Abbreviations: CVD, cardiovascular diseases; SIRT3-SOD2-mtROS, sirtuin-3-superoxide dismutase 2-mitochondrial reactive oxygen species; TMAO, trimethylamineN-oxide; NF-kB, nuclear factor κ-light-chain-enhancer of activated B cells; DCM, diabetic cardiomyopathy; TGR5, G protein-coupled bile acid receptor 1; PI3K, phosphatidylinositol 3-kinase; Akt, protein kinase B; mTOR, mammalian target of rapamycin; SCFAs, short-chain fatty acids; IL, interleukin; AMPK, AMP-activated protein kinase; BIF, Bifidobacterium; UCP2, uncoupling protein 2; MIAT, myocardial infarction associated transcript; lncRNA, long non-coding RNA; ROS, reactive oxygen species; miR, microRNA; FMT, fecal microbiota transplantation.

Conclusion

DCM has a serious impact on people’s quality of life, and even threatens lives of patients. Therefore, it is very important to find new therapeutic targets to treat DCM. The pathogenesis of DCM is complex and diverse. It is generally accepted that the mechanisms include oxidative stress, inflammation, insulin resistance, and cell apoptosis. In recent years, it has been suggested that the development of DCM is closely related to autophagy and cell pyroptosis.
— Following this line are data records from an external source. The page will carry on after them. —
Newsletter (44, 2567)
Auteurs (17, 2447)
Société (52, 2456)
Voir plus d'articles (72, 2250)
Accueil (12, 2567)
The gut microbiota has become topic of interest in research. Some studies have shown that gut microbiota plays an important role in cardiovascular disease. However, the role of gut microbiota in DCM may be two-sided. On the one side, some bacteria can reduce myocardial damage by reducing the inflammatory response, while others can aggravate myocardial damage by increasing the oxidative stress response. This contradiction can mainly be explained by the difference in the composition of gut microbiota in patients. Therefore, finding an effective way to intervene with the composition of gut microbiota and regulate the metabolism of gut microbes will be a major breakthrough in the clinical treatment of DCM.